After 2.5 weeks in India, I’m slowly starting to get used to life here. Just like the developing countries I have worked in before, it always takes some time to get used to the differences in expectations and attitudes. Take, for example, getting from A to B in a city like Bangalore. In principle, it would take 30 minutes. However, I have gotten accustomed to reserving 1.5 hours for this transfer. Naturally, the driver will be late by at least 15 minutes, it will take him another 15 minutes to decipher the destination, 45 minutes to drive through traffic (honking away as if his life depended on it), and another 15 minutes to actually find the address, which is usually done by asking on average 5 people along the way.

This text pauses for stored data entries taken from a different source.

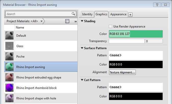Click the Texture Alignment button
The width and height of the screenshot is (172, 104).
point(122,72)
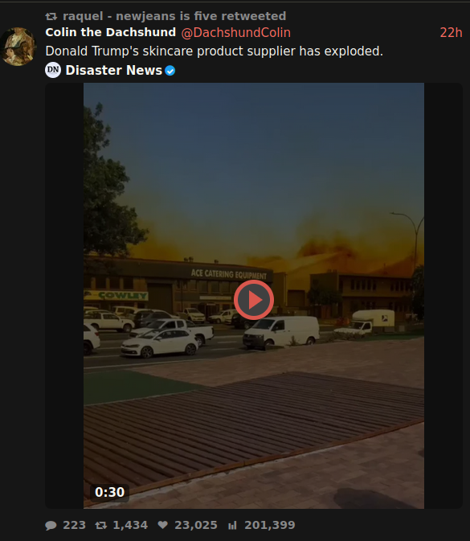Viewport: 470px width, 541px height.
Task: Open the 'Disaster News' quoted account name
Action: pos(114,71)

But, city life in India is vastly different from rural life. I have been lucky to have spent the first two weeks of my project doing field work in Mysore. Not only is this India’s second cleanest city, it is the perfect hub to explore wildlife parks in the weekend. Actually, make that “weekend day”; working with the government means taking a one-day weekend, followed by a 2-day weekend. The past weekend, I spent in Chickmagalur and slept in a ‘safari-tent’ tucked away in the jungle amidst hilly coffee plantations. Away from any TV, internet, or any other contact with the outside world for that matter, I joined the team in a two-day return to nature. The owner of the plantation – a fourth generation coffee planter – showed us the hidden spots and the great lookouts. From the highest peak in the area, I only saw greenery for as far as I could see. It made me wonder… why do people here live so close together in the city with all this amazing nature so close by.
Of course, I do much more than just relax in ‘Incredible India’. During the field work, the team traveled to rural PHCs (Primary Health Centers) and interviewed close to 40 staff and field workers. PHCs are part of the government healthcare system and vary highly in the level of infrastructure and services provided. Some PHCs suffer from daily power outages lasting up to 18 hours.
What struck me most, though, is the friendliness of the staff at these centers and those working in the field. Despite having a line of patients waiting to be attended, the staff gladly spent time with the team sharing their daily challenges and experiences with technology (they all received computers, but hardly know how to use them or are not connected to the internet). Especially enduring were the field workers (ANMs and ASHAs), generally known as ‘Community Health Workers’. I could not help but admire their passion for helping the local patients and mothers regardless of salary. I have been taught in business school that people need incentives to work, but these health workers disprove this point. Using a basic fund – sometimes not actually paid out we found – they need to scramble their own supplies and find their own transportation to visit patients and transport them to treatment units. Over time, they have been burdened with additional ‘process work’ without additional pay and they just keep on doing it. I’m amazed, but at the same time concerned. Our project is looking into developing a mobile health solution to improve the quality of mother and child healthcare. No matter how you look at it, those very health workers will have to use this mHealth solution. Unless we can find a way to reward these workers for taking on yet another task and learn new skills, I am doubtful that the full potential of such mHealth solution will be reached.